• Task to complete: Below is a listing; retype exactly the lines between the one containing "Given: Click the" and the one containing "You are a computer-use", inclusive, minus the pictures.

• Supplied records:
··········

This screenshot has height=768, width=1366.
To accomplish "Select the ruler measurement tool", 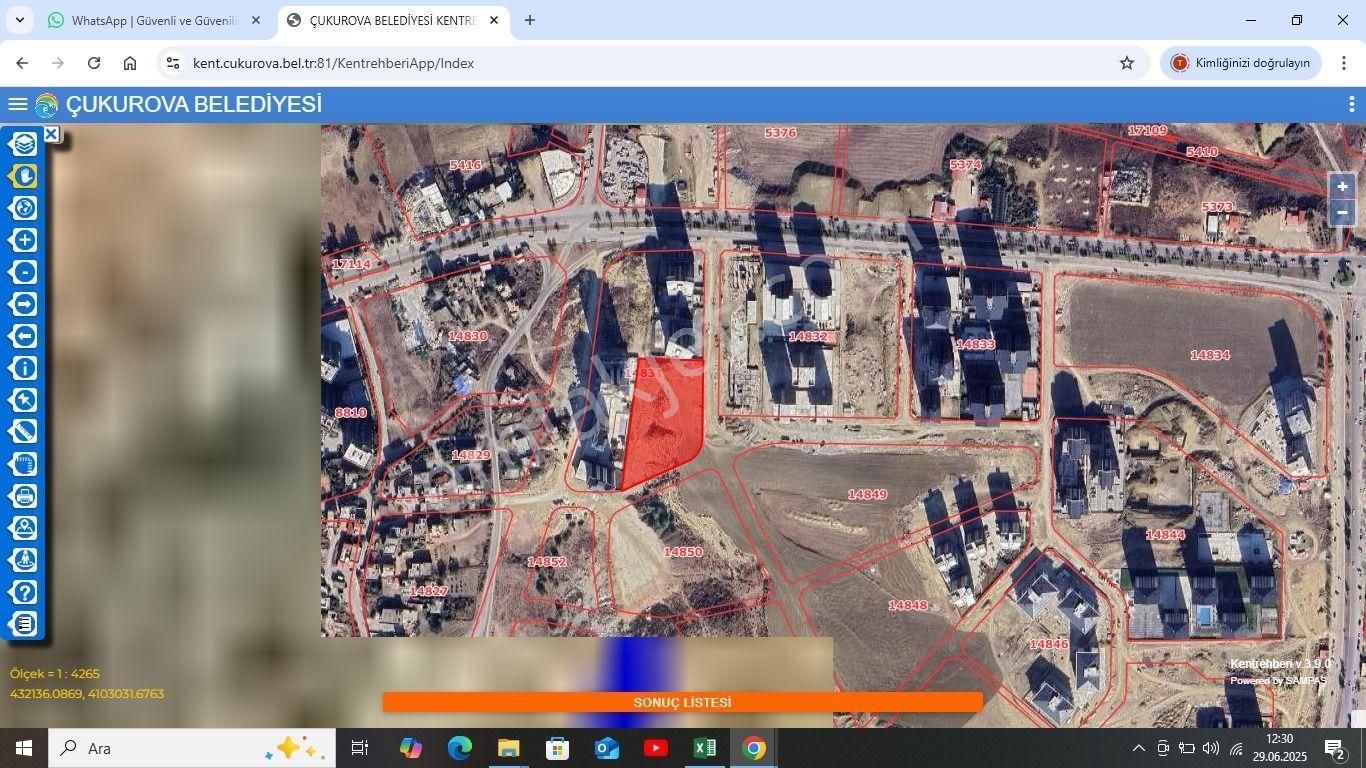I will click(24, 432).
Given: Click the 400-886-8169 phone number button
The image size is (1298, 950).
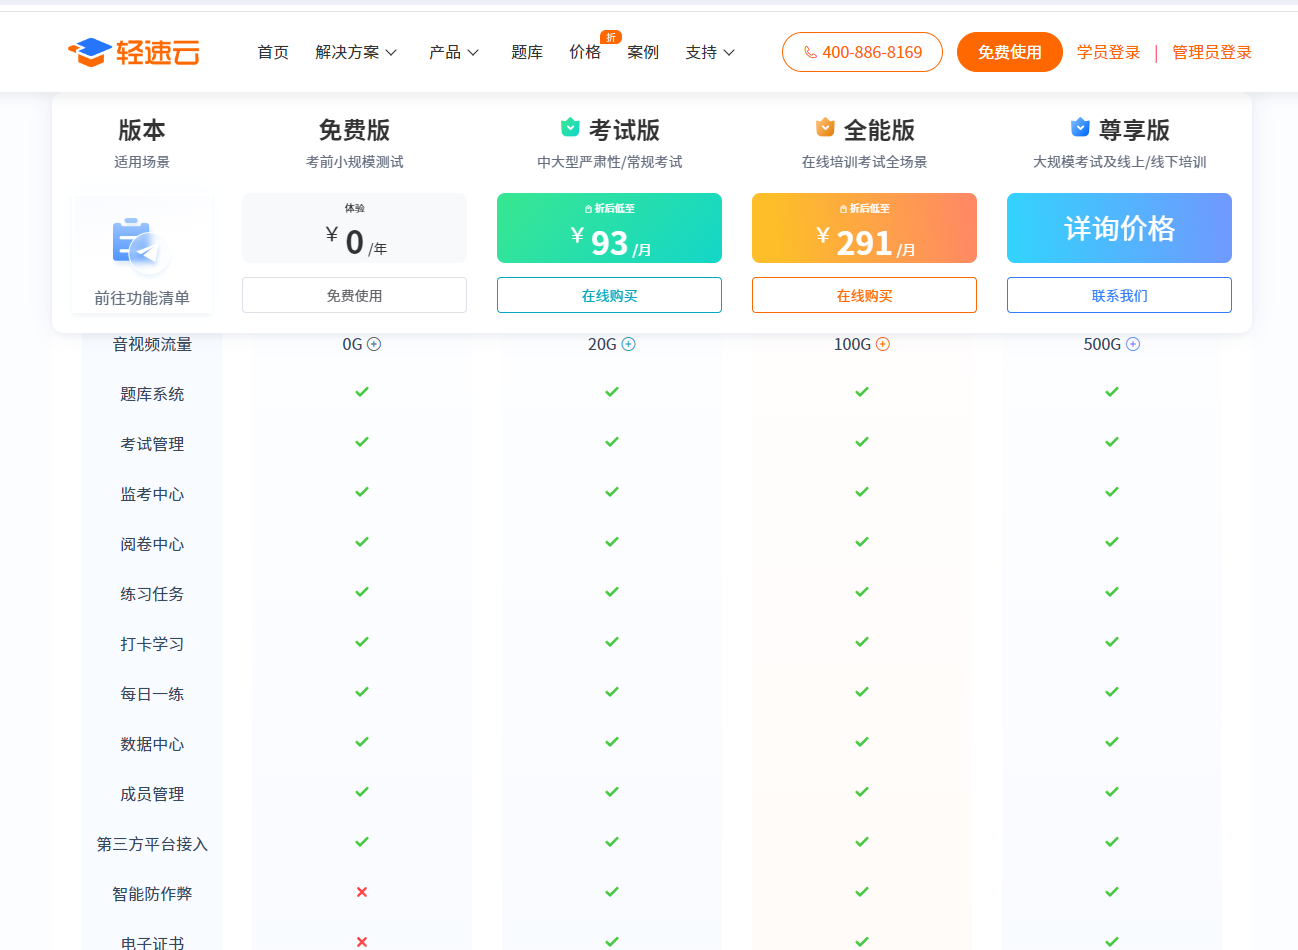Looking at the screenshot, I should [x=862, y=52].
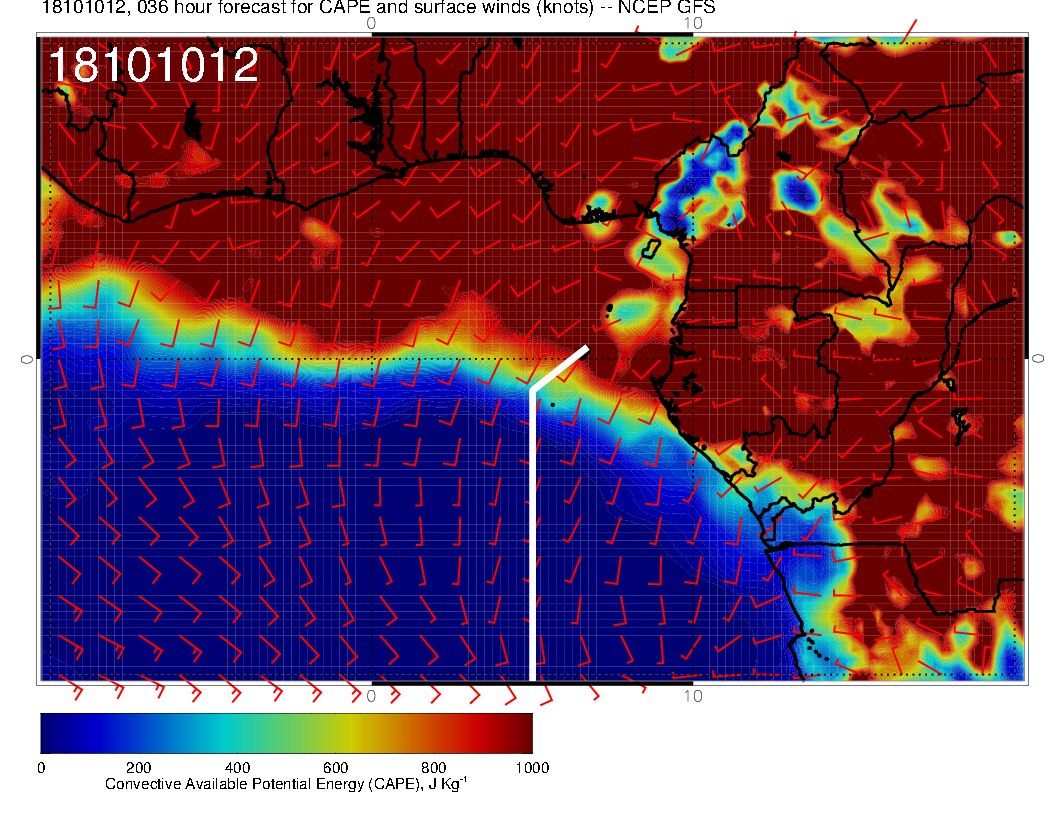
Task: Pick the cyan color at colorbar value 400
Action: (237, 732)
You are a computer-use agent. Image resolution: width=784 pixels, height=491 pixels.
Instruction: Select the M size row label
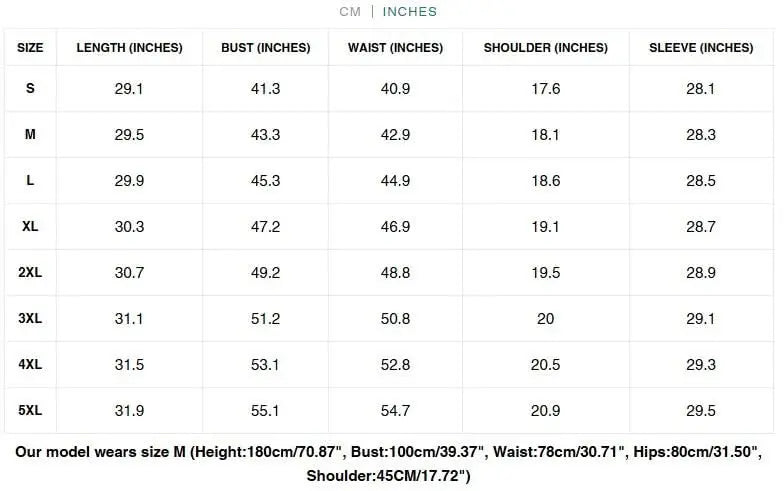coord(30,135)
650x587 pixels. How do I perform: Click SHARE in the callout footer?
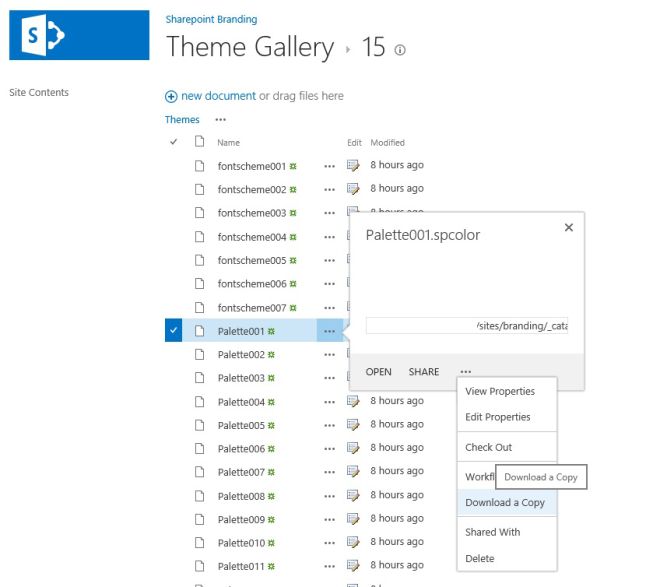(x=424, y=372)
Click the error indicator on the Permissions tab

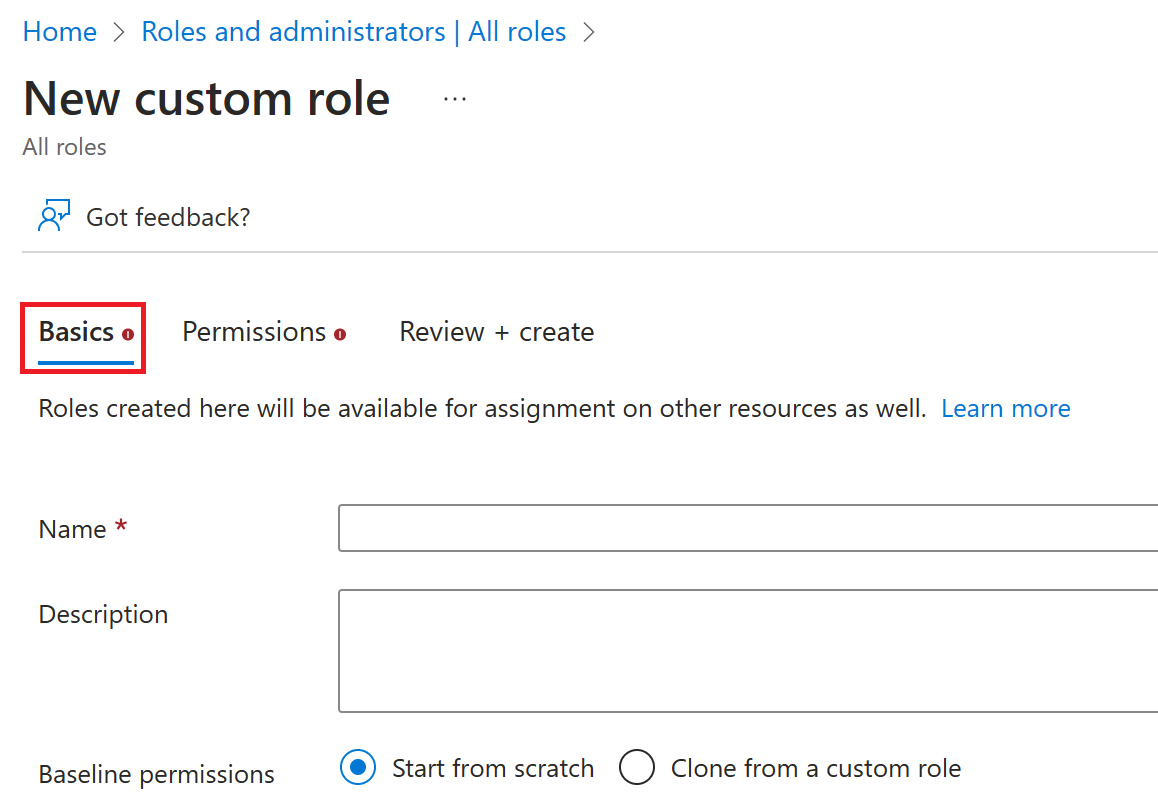click(339, 332)
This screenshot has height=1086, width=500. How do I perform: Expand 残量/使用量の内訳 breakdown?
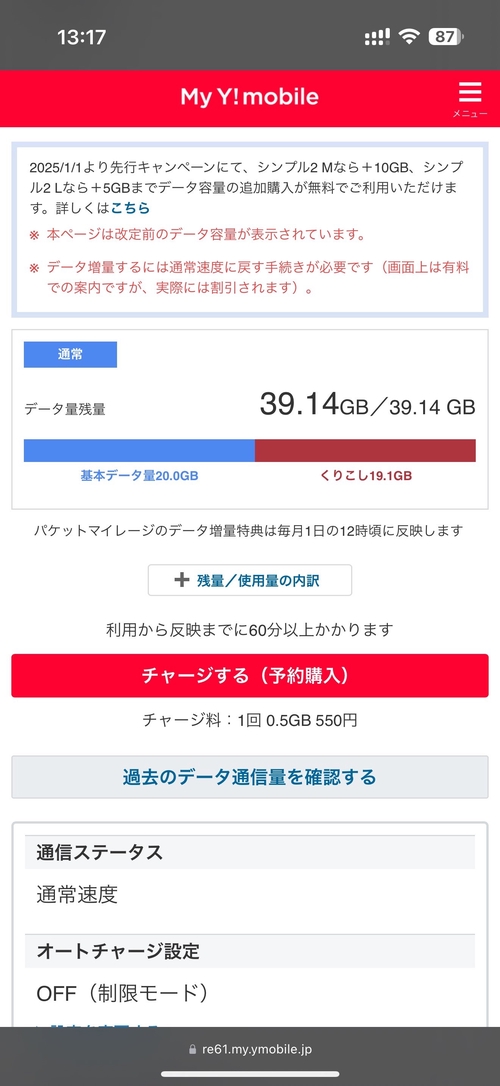pyautogui.click(x=250, y=580)
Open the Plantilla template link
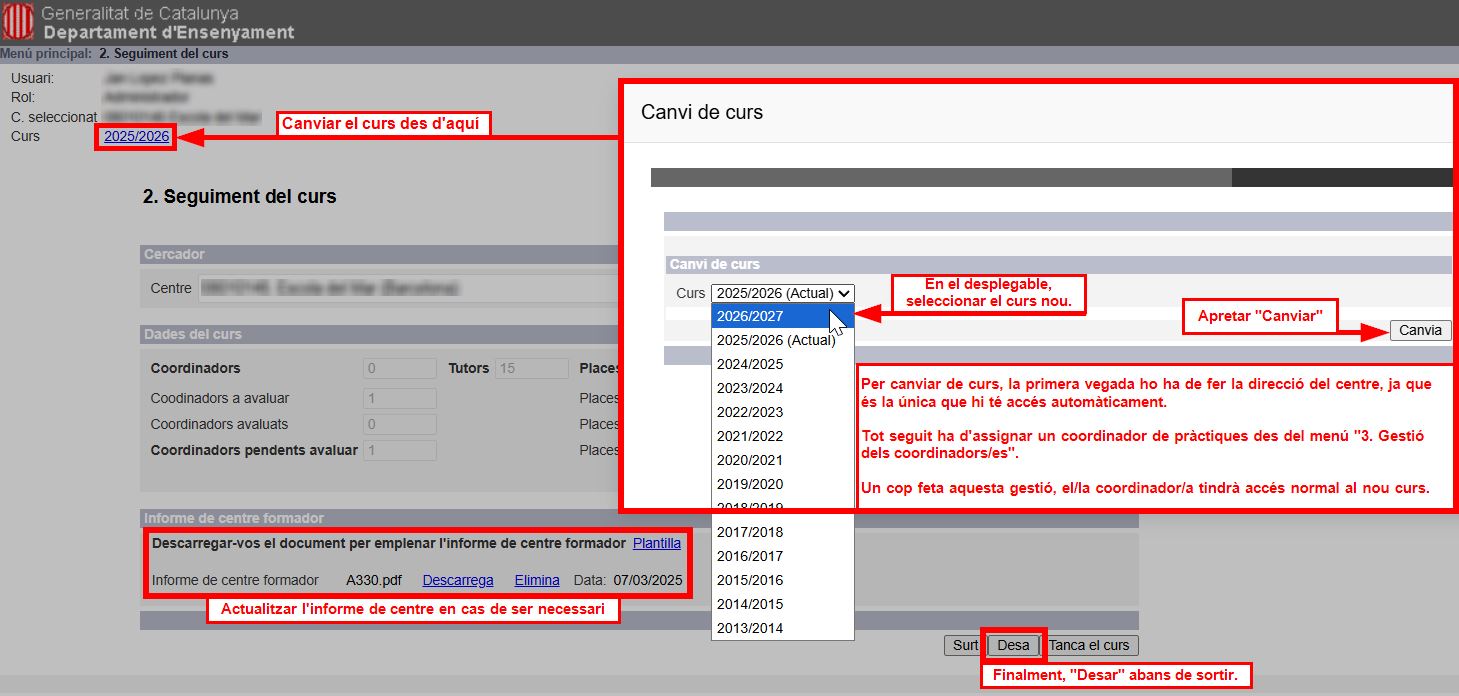Screen dimensions: 1459x696 coord(656,543)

··········

• Finished task:
Given: Click the 400-886-8169 phone number button
The image size is (1298, 950).
Looking at the screenshot, I should [x=862, y=52].
Task: Pick the cyan color at colorbar value 400
Action: (237, 732)
You are a computer-use agent. Image resolution: width=784 pixels, height=491 pixels.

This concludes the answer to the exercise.